● **INFORMATION PROVIDED**:
--- START ---

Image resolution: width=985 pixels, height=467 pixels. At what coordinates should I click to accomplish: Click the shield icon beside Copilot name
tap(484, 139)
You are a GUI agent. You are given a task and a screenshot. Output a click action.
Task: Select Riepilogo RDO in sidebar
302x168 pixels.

--- END ---
--- START ---

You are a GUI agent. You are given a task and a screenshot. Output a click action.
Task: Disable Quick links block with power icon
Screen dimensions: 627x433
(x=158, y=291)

--- END ---

● **WORK REQUIRED**: Lines to set down from above: the line with "Image resolution: width=985", the line with "302x168 pixels.", and every line between, each exactly as written.

● **TASK OUTPUT**:
Image resolution: width=985 pixels, height=467 pixels. At what coordinates should I click to accomplish: Click the shield icon beside Copilot name
tap(484, 139)
You are a GUI agent. You are given a task and a screenshot. Output a click action.
Task: Select Riepilogo RDO in sidebar
302x168 pixels.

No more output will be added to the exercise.